XGBTreeHFD
TreeHFD decomposition of a xgboost model. |
- class treehfd.XGBTreeHFD(xgb_model: XGBModel)
TreeHFD decomposition of a xgboost model.
XGBTreeHFD is the TreeHFD decomposition of a xgboost tree ensemble, defined as the Hoeffing functional decomposition of the target tree ensemble, where the hierarchical orthogonality constraints are discretized over the Cartesian tree partitions. The TreeHFD algorithm solves a least square problem for each tree to find the coefficients defining the set of functional components of the decomposition, which are all piecewise constant on the Cartesian tree partitions.
- Parameters:
xgb_model (xgb.sklearn.XGBModel) – The xgboost model for regression or classification to be decomposed with TreeHFD.
- xgb_model
The input xgboost model.
- Type:
xgb.sklearn.XGBModel
- config
The config of the xgboost model with all settings and parameters, from xgb_model.get_booster().save_config().
- Type:
dict
- max_depth
Tree depth parameter of xgb_model (must be greater than 0).
- Type:
int
- n_estimators
Number of trees of xgb_model (must be greater than 0). For multiclass classification, there are n_estimators trees for each logit.
- Type:
int
- base_score
Base scores of xgb_model.
- Type:
np.ndarray
- num_feature
The number of variables of the data used to fit xgb_model.
- Type:
int
- num_parallel_tree
The number of trees in random forests (one for gradient boosting models).
- Type:
int
- num_outputs
The number of model outputs: one for regression and binary classification, and the number of classes for multiclass classification.
- Type:
int
- xgb_table
The table with the tree structures, obtained from the xgboost methods xgb_model.get_booster().trees_to_dataframe().
- Type:
pd.core.frame.DataFrame
- interaction_order
Set to 1 to fit only main effects, or to 2 to also include second-order interactions in the TreeHFD decomposition.
- Type:
int, default=2
- interaction_list
The list of interactions, defined as variable pairs.
- Type:
np.array, default=np.empty((0, 0))
- depth_variable
Variables are selected at the first depth_variable levels of the tree for the components of the decomposition. Set to max_depth by default. Reducing depth_variable strongly speeds up computations for deep trees.
- Type:
int, default=max_depth
- treehfd_list
The list of the TreeHFD decomposition for each tree. For multiclass classification, all trees are stacked together following the index of xgb_table: for gradient boosting models, the trees of the same boosting round are stored next to each other, whereas for random forests, the trees of the same logit are stored next to each other.
- Type:
list, default=[]
- eta0
Intercept of the TreeHFD decomposition of xgb_model. For multiclass classification, eta0 is an array with the intercept of each logit decomposition.
- Type:
float | np.ndarray, default=0
Examples
>>> import numpy as np >>> import xgboost as xgb >>> from treehfd import XGBTreeHFD >>> from treehfd.validation import sample_data >>> np.random.seed(11) >>> X, y = sample_data(nsample=100) >>> xgb_model = xgb.XGBRegressor() >>> xgb_model = xgb_model.fit(X, y) >>> treehfd_model = XGBTreeHFD(xgb_model) >>> treehfd_model.fit(X, interaction_order=2) >>> X_new, y_new = sample_data(nsample=3) >>> y_main, y_order2 = treehfd_model.predict(X_new) >>> print(f'TreeHFD intercept: {treehfd_model.eta0}') >>> print(f'TreeHFD main effect predictions: {y_main}') >>> print(f'TreeHFD interaction predictions: {y_order2}') >>> interactions = treehfd_model.interaction_list >>> print(f'TreeHFD interactions: {interactions}')
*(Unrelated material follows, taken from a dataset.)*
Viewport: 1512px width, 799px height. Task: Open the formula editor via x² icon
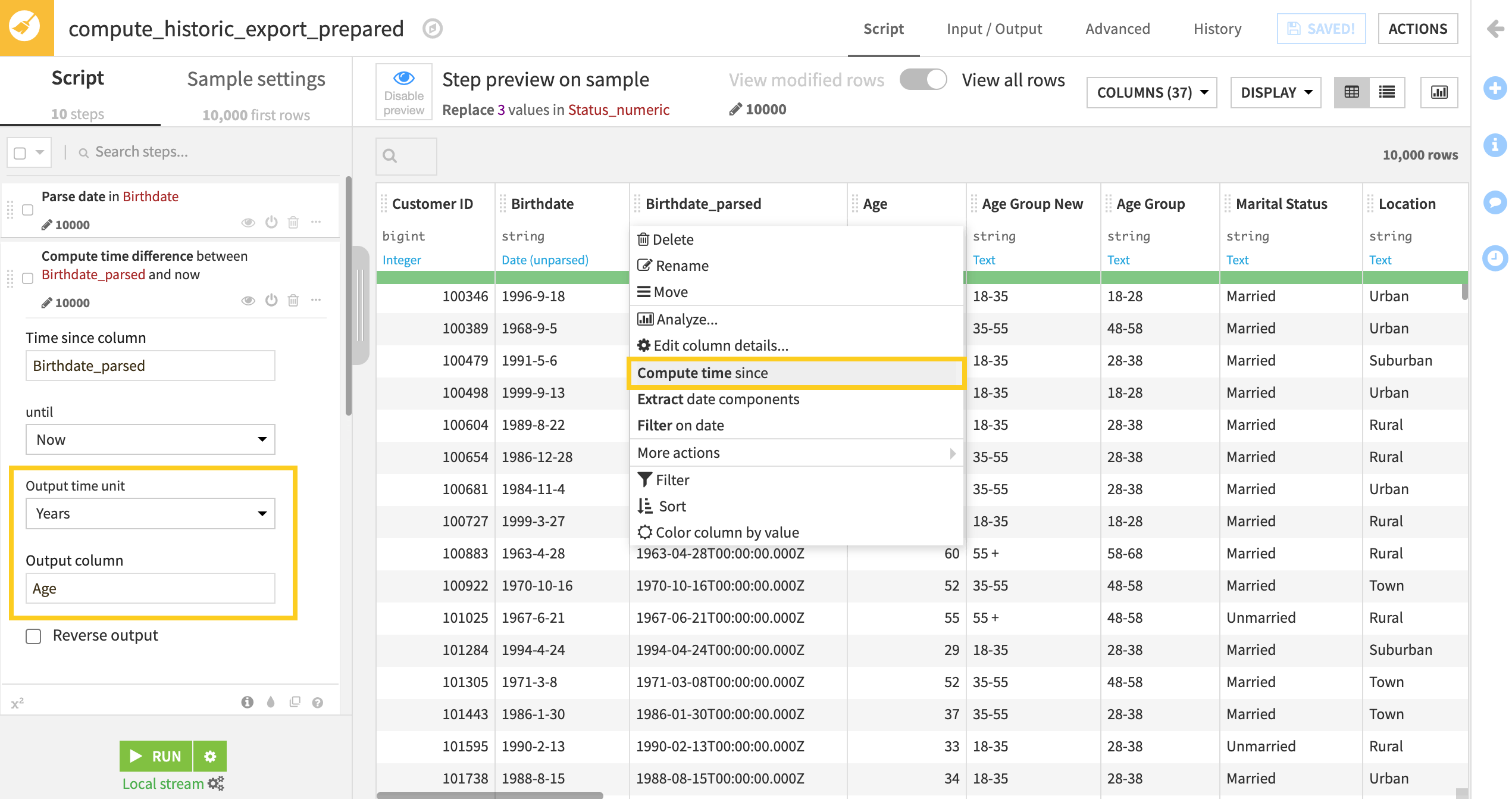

- treehfd.XGBTreeHFD.fit(self, X: ndarray, interaction_order: int = 2, interaction_list: ndarray | None = None, depth_variable: int | None = None, verbose: bool = True) None
Fit TreeHFD decomposition of the provided xgboost model.
- Parameters:
X (np.ndarray) – The input data used to train the xgboost model.
interaction_order (int, default=2) – Set to 1 to fit only main effects, or to 2 to also include second-order interactions in the TreeHFD decomposition.
interaction_list (np.ndarray, default=None) – Predefined list of second-order interactions to be estimated in the decomposition. Each row defines an interaction with two integers for the variable indices. Default=None, and interactions are automatically extracted from tree paths.
depth_variable (int, default=None) – Variables are selected at the first depth_variable levels of the tree for the components of the decomposition. Default is None, and all variables are selected.
verbose (bool, default=True) – Set to False to deactivate the console display of computation progress (% of trees).
- treehfd.XGBTreeHFD.predict(self, X_new: ndarray, verbose: bool = True) tuple
Predict TreeHFD components for new input data.
- Parameters:
X_new (np.ndarray) – New input data where TreeHFD predictions are computed.
verbose (bool, default=True) – Set to False to deactivate the console display of computation progress (% of trees).
- Returns:
- y_mainnp.ndarray
Array for the predictions of main effects. For multiclass classification, y_main is an array of order three, with the prediction matrix for each label (axis 0: data samples, axis 1: labels, axis 2: input variables).
- y_order2np.ndarray
Array for predictions of second-order interactions (columns are ordered according to interaction_list). For multiclass classification, y_order2 is an array of order three, with the prediction matrix for each label.
- Return type:
tuple
- treehfd.XGBTreeHFD._tree_predict(self, X: ndarray) ndarray
Compute the original predictions of each tree.
- Parameters:
X (np.ndarray) – The input data where tree predictions are computed.
- Returns:
tree_predictions – Array with the predictions of each tree of the ensemble for X, where each column stores the predictions of a tree. For multiclass classification, all trees are stacked together following the index of xgb_table (see treehfd_list doc).
- Return type:
np.ndarray
- treehfd.XGBTreeHFD._get_output_idx(self, tree_idx: int) int
Get output index from tree_idx.
- Parameters:
tree_idx (int) – The tree index from xgb_table.
- Returns:
output_idx – Index of the output modeled by the tree of index tree_idx. Notice that output_idx is always 0 for regression and binary classification.
- Return type:
int